Campos didn’t know why Garcia had brought the good sisters of St. Joseph with him at this hour, but Sister Julia and Sister Rose weren’t who he was worried about this morning. He wasn’t even particularly worried about Sister Teresa.
He looked down at the letter Max had handed him a few minutes ago. The script was blockish and straight on the page, the prose wordy, the phrases couched in false praise and subtle threats. Regardless, the damn thing boiled down to a single barbaric command: Give up the woman.
Give up the woman. Jesus. Who in the hell did Diego Garcia think he was?
This morning’s meeting had been set up for one reason: an exchange of weapons and money for a courier’s pouch with its documents intact. There was no “give up the woman” part.
Of course, there was no money, either.
Goddammit.
To their credit, even in torrential rain, last night’s patrol had located the downed Cessna and had set up a perimeter around it. No one was getting near the plane, what was left of it anyway, except the missing hotshot team of Rydell and York-Lytton.
Campos had planned on sending another patrol out this morning to find them, but from the looks of the small army camped on his doorstep, he needed all his men for security.
Because he sure as hell wasn
’t giving up Lily Robbins.
Rather than housing her in one of his elegant guest suites, he’d had Isidora keep Ms. Robbins with her and her children in the servants’ quarters. Isidora’s rooms were fairly elegant in and of themselves, and Campos had figured a school-teacher from Albuquerque would be more comfortable surrounded by another woman and a passel of kids.
According to Isidora’s latest report, he’d been right. Ms. Robbins was still asleep.
Just as well.
He handed the letter back to Max, and straightened the knot on his tie.
His leg hurt like hell.
“Jake?”
“Yes?”
“Who has the high ground this morning?”
“We do. Pablo and Tomás are on the rooftops, Pablo on my frequency, and Tomás as your dedicated shooter.”
“Good.” Both men were expert marksmen. “How many men do you have in place in the warehouse?”
The pallet of weapons wasn’t going anywhere, until Campos had the Agency’s documents in his hand. Entering into negotiations without the money might have been an insurmountable problem for someone else—for anyone else. Campos had it covered.
“Five guards.”
“Where in the hell are Rydell and York-Lytton?”

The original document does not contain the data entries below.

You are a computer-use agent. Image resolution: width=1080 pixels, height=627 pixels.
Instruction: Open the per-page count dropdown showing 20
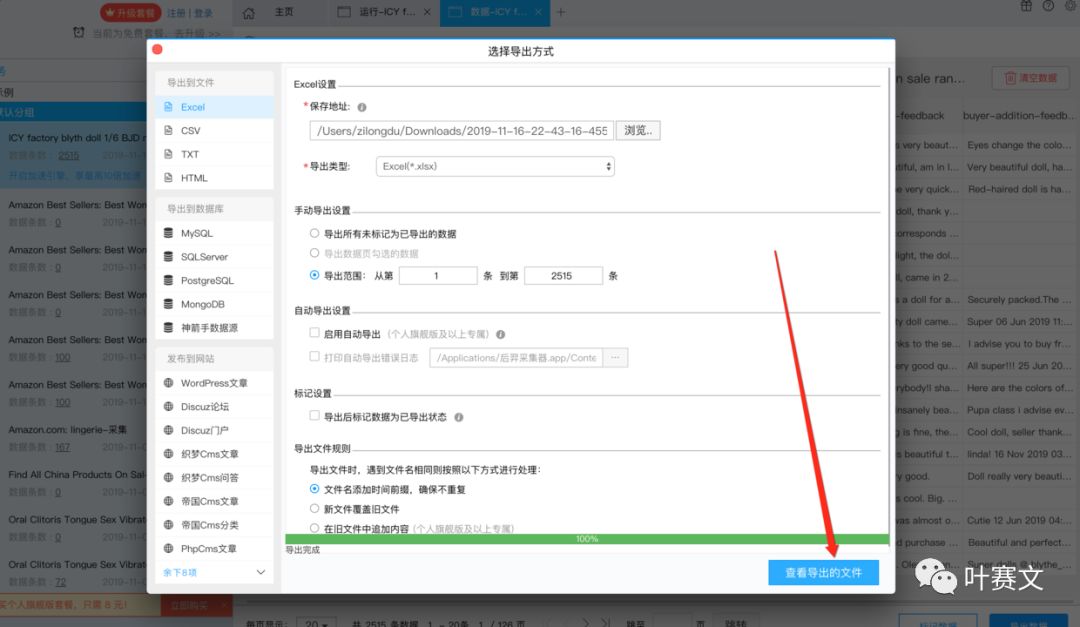point(313,623)
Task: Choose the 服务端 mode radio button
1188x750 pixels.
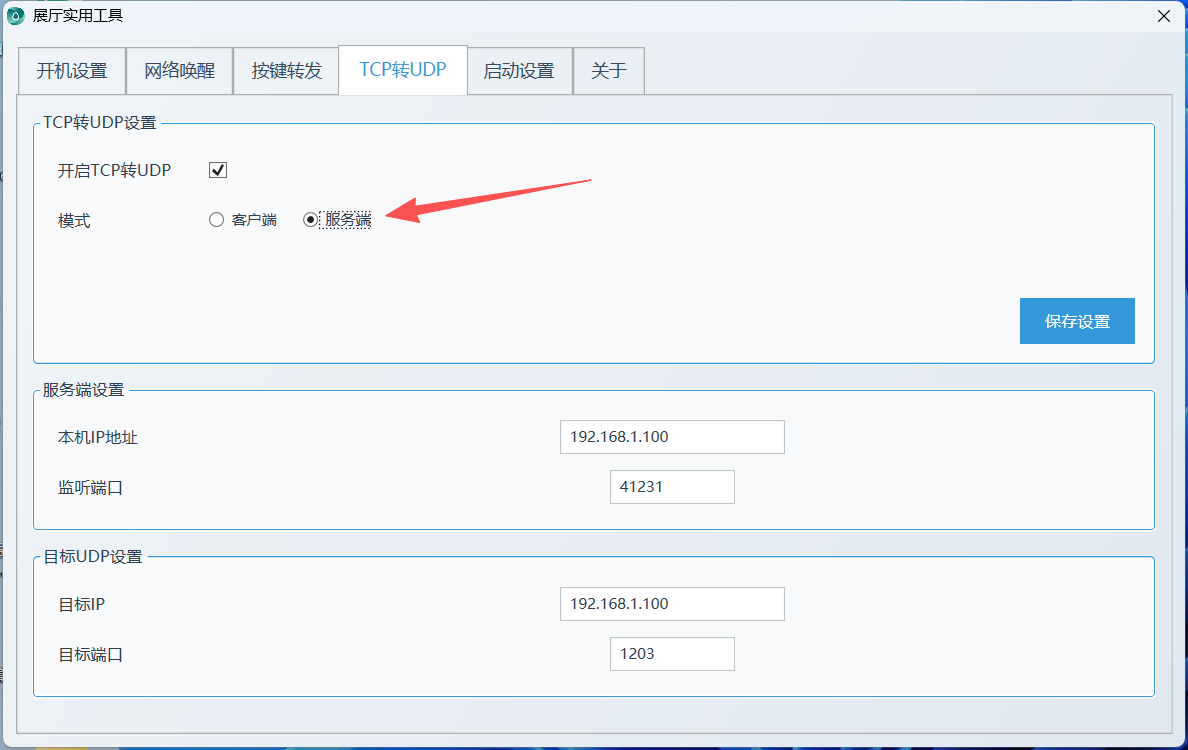Action: point(311,220)
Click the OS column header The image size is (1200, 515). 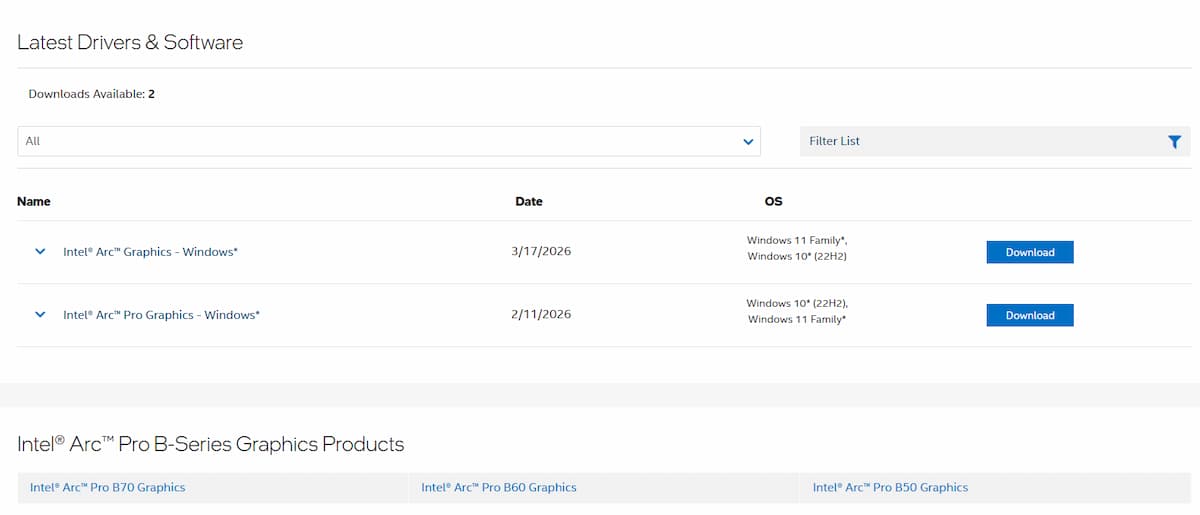point(773,201)
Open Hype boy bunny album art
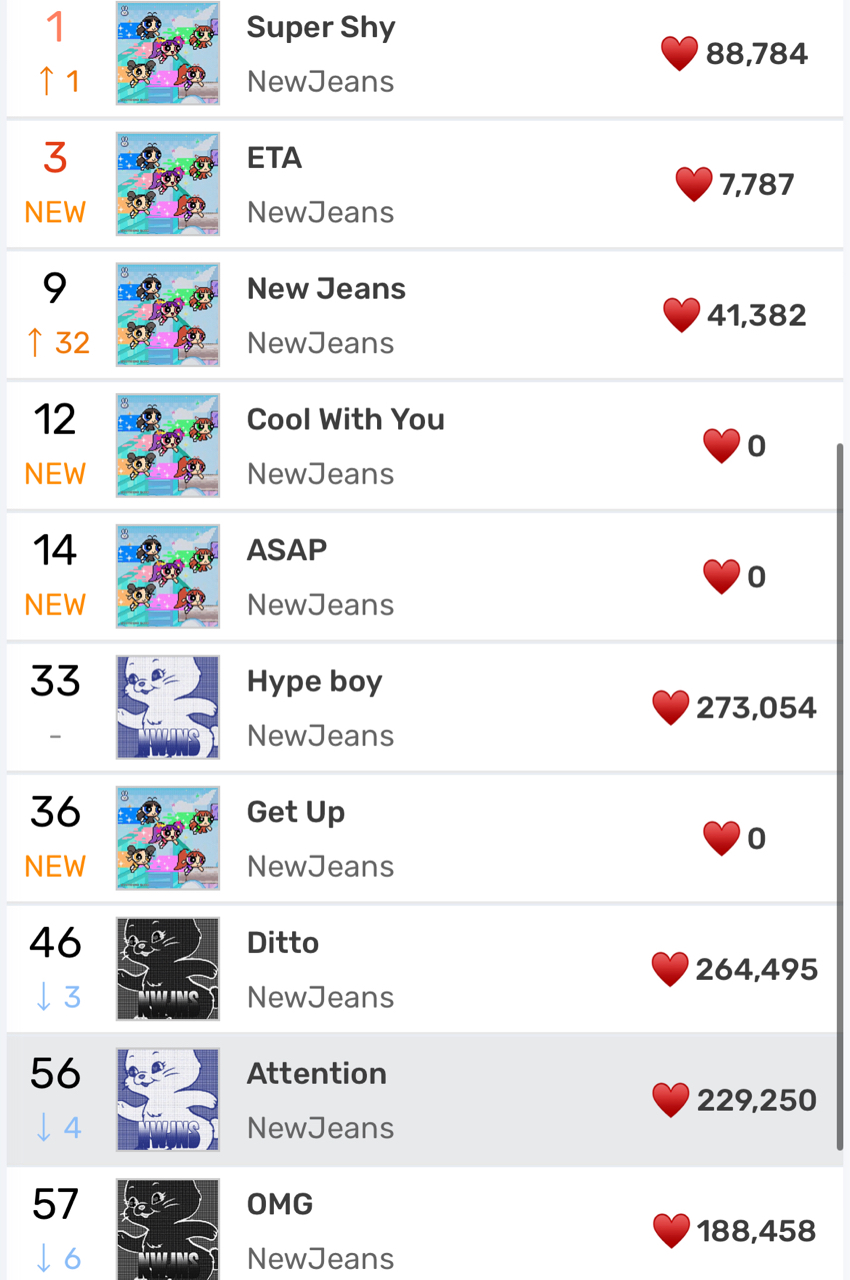 click(168, 707)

“We’re still trying to raise them on the radio or Rydell’s secure phone.”
Campos swore under his breath and shrugged into the suit jacket Max was holding for him.
Fucking dawn. The sun had barely broken the horizon, and he was already in Armani.

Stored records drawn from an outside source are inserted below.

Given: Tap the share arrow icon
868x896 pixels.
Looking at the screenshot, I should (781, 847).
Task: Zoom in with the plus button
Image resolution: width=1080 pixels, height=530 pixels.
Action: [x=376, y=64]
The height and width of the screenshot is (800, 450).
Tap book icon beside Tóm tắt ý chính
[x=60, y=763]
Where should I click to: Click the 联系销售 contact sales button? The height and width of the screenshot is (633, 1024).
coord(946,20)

He had a feeling if anything happened to the two Americans, he was going to get the heat for it. Dammit.
“Try again, and keep trying, until we find them. Call Dobbs in Panama. Maybe he knows where in the hell they got off to.”
That was the problem with fast-breaking incidents and rushed missions. Things got misplaced—like two million dollars, two full-grown people, and a whole goddamn Land Cruiser.